## Your instructions
Working through the data below, reproduce word for word the line with "Viewport: 418px width, 235px height." and every line after it, both ends included, and omit the pictures.

## Provided records
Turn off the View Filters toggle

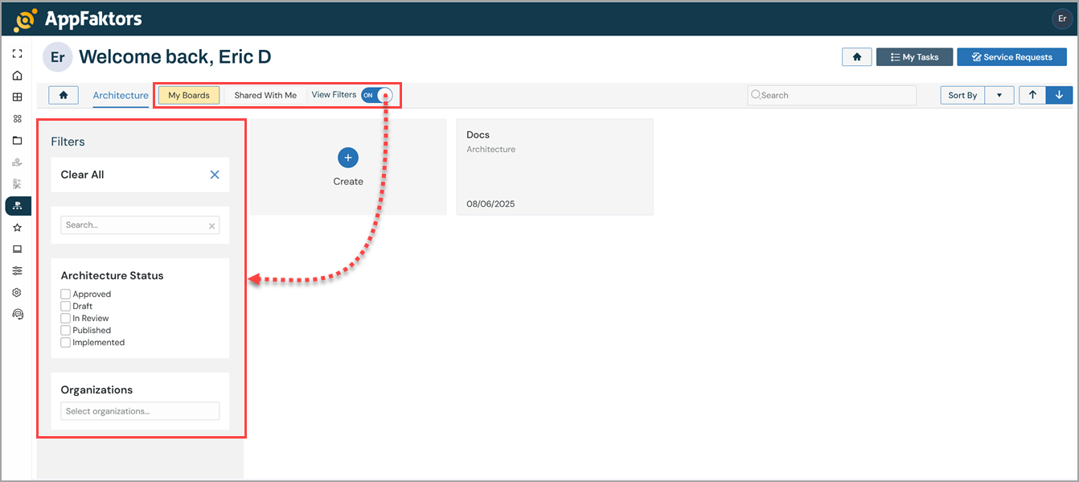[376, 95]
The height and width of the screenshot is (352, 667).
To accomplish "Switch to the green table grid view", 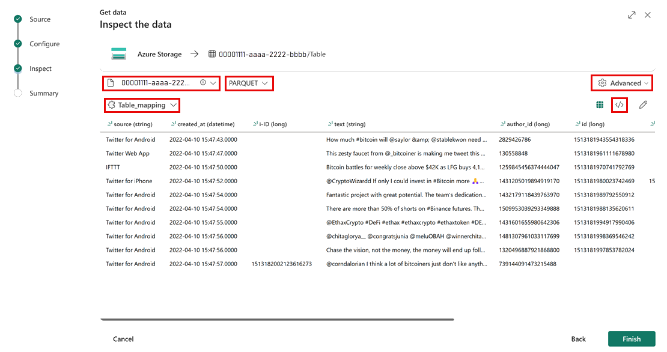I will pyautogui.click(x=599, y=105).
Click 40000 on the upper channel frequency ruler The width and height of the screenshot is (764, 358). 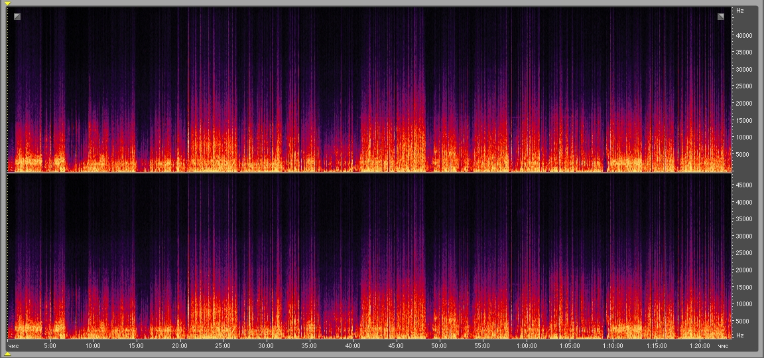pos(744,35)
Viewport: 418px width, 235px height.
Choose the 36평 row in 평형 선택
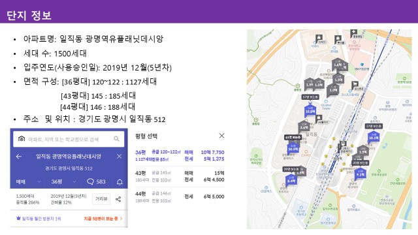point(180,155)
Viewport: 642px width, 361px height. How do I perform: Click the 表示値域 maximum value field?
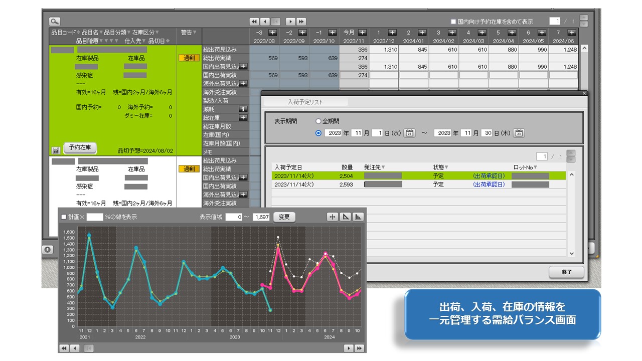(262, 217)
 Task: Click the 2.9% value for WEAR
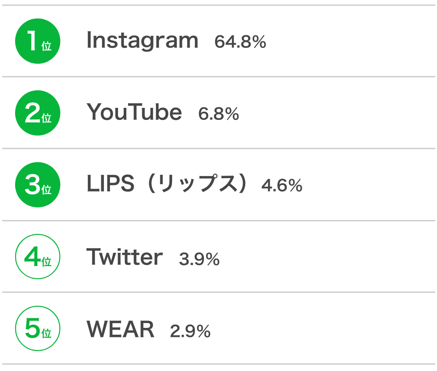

## Response to the task
Viewport: 418px width, 235px height.
Choose the 36평 row in 평형 선택
point(180,155)
Viewport: 642px width, 361px height. How do I perform: Click the 表示値域 maximum value field?
(262, 217)
 Task: Click the 2.9% value for WEAR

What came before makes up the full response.